Reproduce the material below, swapping each "Image resolution" for "Display resolution" and leaving everything else as it is.
*** RECORDS SUPPLIED ***
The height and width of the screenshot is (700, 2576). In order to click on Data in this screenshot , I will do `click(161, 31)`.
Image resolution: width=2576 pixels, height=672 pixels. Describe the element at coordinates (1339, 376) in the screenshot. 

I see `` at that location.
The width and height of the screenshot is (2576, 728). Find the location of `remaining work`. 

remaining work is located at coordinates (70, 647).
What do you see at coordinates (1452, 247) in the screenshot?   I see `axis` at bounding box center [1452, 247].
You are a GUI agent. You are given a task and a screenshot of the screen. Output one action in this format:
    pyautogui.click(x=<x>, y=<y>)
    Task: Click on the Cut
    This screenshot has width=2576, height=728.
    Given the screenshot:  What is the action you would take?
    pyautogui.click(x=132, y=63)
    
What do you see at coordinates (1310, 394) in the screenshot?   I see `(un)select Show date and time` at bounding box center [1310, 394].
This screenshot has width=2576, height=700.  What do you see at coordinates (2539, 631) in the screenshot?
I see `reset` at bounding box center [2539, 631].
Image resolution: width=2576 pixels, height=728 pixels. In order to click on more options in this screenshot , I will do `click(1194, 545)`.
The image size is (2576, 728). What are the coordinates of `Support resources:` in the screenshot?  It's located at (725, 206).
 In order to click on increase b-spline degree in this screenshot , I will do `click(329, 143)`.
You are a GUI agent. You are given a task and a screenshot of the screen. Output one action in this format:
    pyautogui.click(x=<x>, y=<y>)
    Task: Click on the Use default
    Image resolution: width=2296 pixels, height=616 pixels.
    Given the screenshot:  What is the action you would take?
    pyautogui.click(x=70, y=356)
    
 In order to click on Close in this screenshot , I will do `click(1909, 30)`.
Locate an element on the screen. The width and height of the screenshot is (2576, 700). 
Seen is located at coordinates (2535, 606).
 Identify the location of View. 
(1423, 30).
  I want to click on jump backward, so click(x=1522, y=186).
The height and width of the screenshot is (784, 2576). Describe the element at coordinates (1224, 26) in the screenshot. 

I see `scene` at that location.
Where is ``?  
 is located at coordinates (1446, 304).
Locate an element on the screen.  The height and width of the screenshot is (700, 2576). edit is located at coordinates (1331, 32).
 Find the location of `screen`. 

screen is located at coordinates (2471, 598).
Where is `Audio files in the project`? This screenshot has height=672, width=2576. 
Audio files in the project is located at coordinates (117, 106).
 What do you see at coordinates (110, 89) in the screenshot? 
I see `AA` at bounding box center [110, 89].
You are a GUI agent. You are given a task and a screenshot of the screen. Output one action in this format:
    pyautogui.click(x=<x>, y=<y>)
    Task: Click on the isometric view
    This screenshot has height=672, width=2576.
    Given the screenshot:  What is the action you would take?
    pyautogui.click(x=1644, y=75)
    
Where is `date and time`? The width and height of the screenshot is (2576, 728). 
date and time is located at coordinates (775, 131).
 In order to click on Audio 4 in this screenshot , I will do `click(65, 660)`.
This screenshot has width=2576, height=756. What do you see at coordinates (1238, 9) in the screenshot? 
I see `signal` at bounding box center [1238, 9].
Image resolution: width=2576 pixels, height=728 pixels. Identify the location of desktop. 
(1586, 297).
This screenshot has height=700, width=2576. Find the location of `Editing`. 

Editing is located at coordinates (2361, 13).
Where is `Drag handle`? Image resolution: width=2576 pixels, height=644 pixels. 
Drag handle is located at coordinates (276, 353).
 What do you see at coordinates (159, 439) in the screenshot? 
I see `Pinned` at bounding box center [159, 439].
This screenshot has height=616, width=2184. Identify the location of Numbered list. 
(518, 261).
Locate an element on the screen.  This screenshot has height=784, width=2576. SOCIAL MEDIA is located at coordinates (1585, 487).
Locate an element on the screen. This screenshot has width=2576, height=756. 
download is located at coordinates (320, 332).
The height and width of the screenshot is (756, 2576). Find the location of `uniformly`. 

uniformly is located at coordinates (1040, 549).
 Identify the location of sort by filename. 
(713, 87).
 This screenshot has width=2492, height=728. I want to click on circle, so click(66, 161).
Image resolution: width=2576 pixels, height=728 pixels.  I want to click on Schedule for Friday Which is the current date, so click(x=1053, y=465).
***
## FINISHED TASK
The height and width of the screenshot is (700, 2576). In order to click on Data in this screenshot , I will do `click(161, 31)`.
Display resolution: width=2576 pixels, height=672 pixels. Describe the element at coordinates (1339, 376) in the screenshot. 

I see `` at that location.
The width and height of the screenshot is (2576, 728). Find the location of `remaining work`. 

remaining work is located at coordinates (70, 647).
What do you see at coordinates (1452, 247) in the screenshot?   I see `axis` at bounding box center [1452, 247].
You are a GUI agent. You are given a task and a screenshot of the screen. Output one action in this format:
    pyautogui.click(x=<x>, y=<y>)
    Task: Click on the Cut
    This screenshot has width=2576, height=728.
    Given the screenshot:  What is the action you would take?
    pyautogui.click(x=132, y=63)
    
What do you see at coordinates (1310, 394) in the screenshot?   I see `(un)select Show date and time` at bounding box center [1310, 394].
This screenshot has width=2576, height=700.  What do you see at coordinates (2539, 631) in the screenshot?
I see `reset` at bounding box center [2539, 631].
Display resolution: width=2576 pixels, height=728 pixels. In order to click on more options in this screenshot , I will do `click(1194, 545)`.
The image size is (2576, 728). What are the coordinates of `Support resources:` in the screenshot?  It's located at (725, 206).
 In order to click on increase b-spline degree in this screenshot , I will do `click(329, 143)`.
You are a GUI agent. You are given a task and a screenshot of the screen. Output one action in this format:
    pyautogui.click(x=<x>, y=<y>)
    Task: Click on the Use default
    Display resolution: width=2296 pixels, height=616 pixels.
    Given the screenshot:  What is the action you would take?
    pyautogui.click(x=70, y=356)
    
 In order to click on Close in this screenshot , I will do `click(1909, 30)`.
Locate an element on the screen. The width and height of the screenshot is (2576, 700). 
Seen is located at coordinates (2535, 606).
 Identify the location of View. 
(1423, 30).
  I want to click on jump backward, so click(x=1522, y=186).
The height and width of the screenshot is (784, 2576). Describe the element at coordinates (1224, 26) in the screenshot. 

I see `scene` at that location.
Where is ``?  
 is located at coordinates (1446, 304).
Locate an element on the screen.  The height and width of the screenshot is (700, 2576). edit is located at coordinates (1331, 32).
 Find the location of `screen`. 

screen is located at coordinates (2471, 598).
Where is `Audio files in the project`? This screenshot has height=672, width=2576. 
Audio files in the project is located at coordinates (117, 106).
 What do you see at coordinates (110, 89) in the screenshot? 
I see `AA` at bounding box center [110, 89].
You are a GUI agent. You are given a task and a screenshot of the screen. Output one action in this format:
    pyautogui.click(x=<x>, y=<y>)
    Task: Click on the isometric view
    This screenshot has height=672, width=2576.
    Given the screenshot:  What is the action you would take?
    pyautogui.click(x=1644, y=75)
    
Where is `date and time`? The width and height of the screenshot is (2576, 728). 
date and time is located at coordinates (775, 131).
 In order to click on Audio 4 in this screenshot , I will do `click(65, 660)`.
This screenshot has width=2576, height=756. What do you see at coordinates (1238, 9) in the screenshot? 
I see `signal` at bounding box center [1238, 9].
Display resolution: width=2576 pixels, height=728 pixels. Identify the location of desktop. 
(1586, 297).
This screenshot has height=700, width=2576. Find the location of `Editing`. 

Editing is located at coordinates (2361, 13).
Where is `Drag handle`? Display resolution: width=2576 pixels, height=644 pixels. 
Drag handle is located at coordinates (276, 353).
 What do you see at coordinates (159, 439) in the screenshot? 
I see `Pinned` at bounding box center [159, 439].
This screenshot has height=616, width=2184. Identify the location of Numbered list. 
(518, 261).
Locate an element on the screen.  This screenshot has height=784, width=2576. SOCIAL MEDIA is located at coordinates (1585, 487).
Locate an element on the screen. This screenshot has width=2576, height=756. 
download is located at coordinates (320, 332).
The height and width of the screenshot is (756, 2576). Find the location of `uniformly`. 

uniformly is located at coordinates (1040, 549).
 Identify the location of sort by filename. 
(713, 87).
 This screenshot has width=2492, height=728. I want to click on circle, so click(66, 161).
Display resolution: width=2576 pixels, height=728 pixels.  I want to click on Schedule for Friday Which is the current date, so click(x=1053, y=465).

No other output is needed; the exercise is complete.